→ BRANO DI LETTURA:
Antonio Lombardi è un pezzo di questa storia e scrive la sua autobiografia in versi con l’animo sereno di chi sa di aver fatto la sua parte, di aver compiuto azioni giuste e di aver commesso errori, ma di non essersi mai tirato indietro ogni qualvolta si è trattato di scegliere fra le ragioni degli umili e l’ingiustizia.
E forse è per questo che il suo animo riesce ad aprirsi alla emozione autentica davanti ad una rosellina o a un bicchiere di vino che nella frescura di un giardino flegreo favorisce un riposo pomeridiano che diviene “paraviso ‘nterra” essenzialmente perché è il sonno del giusto.
Un sogno che si rivela ancora quando parla della donna della sua vita e dell’amore verso i figli e i nipoti.

(Righe tratte da un dataset di puntamento)

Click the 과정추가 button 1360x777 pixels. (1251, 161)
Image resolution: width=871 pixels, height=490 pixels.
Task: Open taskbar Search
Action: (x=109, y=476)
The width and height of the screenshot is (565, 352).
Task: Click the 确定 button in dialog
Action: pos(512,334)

→ ISTRUZIONI DI LAVORO:
1 - Elenca, copiandole per intero, tutte le righe dei dati in cui compare la parola "Click".
2 - Riprendi il brano sull'autobiografia in versi di Antonio Lombardi e proseguilo a partire dall'ultima frase riportata.

→ RISPOSTE:
1 -
Click the 과정추가 button 1360x777 pixels. (1251, 161)
Task: Click the 确定 button in dialog

2 -
Ed è proprio in queste pagine, forse fra le più sentite della sua raccolta, che Lombardi scopre un altro sé, una individualità nascosta che forse il corso della sua vita, andata come doveva andare, ha ingiustamente compresso.
Del resto la scienza moderna ci dice che l’identità di ognuno di noi è un fascio di anime aggrovigliate che convivono e coesistono, spesso confliggono e talvolta avventurandoci nelle zone più profonde di quella che crediamo essere la nostra identità giungiamo, come attraversando un cunicolo, a un’altra dimensione del nostro essere, e che è proprio salvaguardando questa compresenza di armonia e conflitto, di singolarità e pluralismo, che possiamo (provare a) sentirci liberi.
Antonio Lombardi, con la sua vita, e oggi con la sua poesia, ha tentato di percorrere le strade di una ricerca di senso, testimoniando così la possibilità di un’esistenza degna di essere vissuta.
E vi è senz’altro riuscito.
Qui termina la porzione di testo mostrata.